Show each line of the records below where the word "icon" occurs.

*** Records shown

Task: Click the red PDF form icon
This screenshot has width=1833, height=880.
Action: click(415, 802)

******
*** Records shown

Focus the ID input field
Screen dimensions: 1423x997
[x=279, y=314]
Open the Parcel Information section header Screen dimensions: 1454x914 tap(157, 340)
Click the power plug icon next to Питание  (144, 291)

******

• [Answer area]
Task: Click the red PDF form icon
Click the power plug icon next to Питание  (144, 291)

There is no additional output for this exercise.